== Tasks ==
• A. In the article on Schilling's Bonds remarks, which parties does Schilling list in his apology? Give every one.
• B. Duplicate the passage of the article on Schilling's Bonds remarks between "Francona upset about" and "in that way.", inclusive.
• C. Can you pick up the article on Schilling's Bonds remarks and keep it going after its final sentence?

Francona upset about players' comments on Bonds
Appearing on Mike and Mike in the Morning, Jayson Stark said that he admires Curt Schilling for speaking his mind but saying things that are factually wrong is a problem. Listen
"Everyone has days and events in life they'd love to push the rewind button on, yesterday was one of those days," Schilling wrote on his Web site, 38pitches.com. "Regardless of my opinions, thoughts and beliefs on anything Barry Bonds it was absolutely irresponsible and wrong to say what I did. I don't think it's within anyone's right to say the things I said yesterday and affect other peoples [sic] lives in that way.
"... As someone who's made it very clear I have major issues with members of the media that take little or no pride in their work it's the height of hypocrisy for me to say what I did, in any forum," he wrote. "I started this blog to give people a look into the life we live on and off the field, not to get into back and forths with people I don't like or have issues with. Doing that will only make this a rant filled no content bunch of words.
"... It was a callous, wreckless [sic] and irresponsible thing to say, and for that I apologize to Barry, Barry's family, Barry's friends and the Giants organization, my teammates and the Red Sox organization as well as anyone else that may have been offended by the comments I made," he wrote.
Schilling said during an appearance on sports radio WEEI's "Dennis and Callahan" show on Tuesday that Bonds doesn't deserve to break Hank Aaron's home run record.

== Data records ==
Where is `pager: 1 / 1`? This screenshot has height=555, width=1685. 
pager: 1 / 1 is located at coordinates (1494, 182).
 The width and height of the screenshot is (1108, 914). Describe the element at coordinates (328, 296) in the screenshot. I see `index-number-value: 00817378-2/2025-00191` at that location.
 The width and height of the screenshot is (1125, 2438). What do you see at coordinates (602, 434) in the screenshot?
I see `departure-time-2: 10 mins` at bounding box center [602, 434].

== Written answers ==
• A.
- Barry
- Barry's family
- Barry's friends
- the Giants organization
- his teammates
- the Red Sox organization
- anyone else who may have been offended by the comments

• B.
Francona upset about players' comments on Bonds
Appearing on Mike and Mike in the Morning, Jayson Stark said that he admires Curt Schilling for speaking his mind but saying things that are factually wrong is a problem. Listen
"Everyone has days and events in life they'd love to push the rewind button on, yesterday was one of those days," Schilling wrote on his Web site, 38pitches.com. "Regardless of my opinions, thoughts and beliefs on anything Barry Bonds it was absolutely irresponsible and wrong to say what I did. I don't think it's within anyone's right to say the things I said yesterday and affect other peoples [sic] lives in that way.

• C.
"I mean, he admitted that he used steroids," Schilling said Tuesday. "I mean, there's no gray area. He admitted to cheating on his wife, cheating on his taxes and cheating on the game, so I think the reaction around the league, the game, being what it is, in the case of what people think. Hank Aaron not being there. The commissioner [Bud Selig] trying to figure out where to be. It's sad.
"And I don't care that he's black, or green, or purple, or yellow, or whatever. It's unfortunate there's good people and bad people. It's unfortunate that it's happening the way it's happening," he said.
Although Schilling wrote Wednesday that he had no excuse, he said the interview's early hour contributed to what he said.
"I'd love to tell you I was ambushed, misquoted, misinterpreted, something other than what it was, but I wasn't," he wrote. "I'm thinking that waking up at 8:30 a.m. to do the weekly interview we do with WEEI is probably not the greatest format and if you heard the interview it's not hard to realize that I'm usually awake about 30-45 seconds before it begins.
"That's still no excuse or reason to say what I did, or even answer the question that was asked. The question I was asked and the answer I gave yesterday affected a lot more people than just he and I. His wife, his children, his friends and his family were all affected by that, as were mine and my teammates," he wrote.
"When I got my 11th e-mail, my buzzer was going off on my phone, and I finally got on and checked it and realized that for a guy that doesn't talk much to the media, he sure does talk to the media," Francona said about Schilling during his weekly appearance on WEEI's "Dale and Holly" show Wednesday.
When asked if he would suggest his players "just kind of dance around" the subject of Bonds, Francona said: "Or shut up."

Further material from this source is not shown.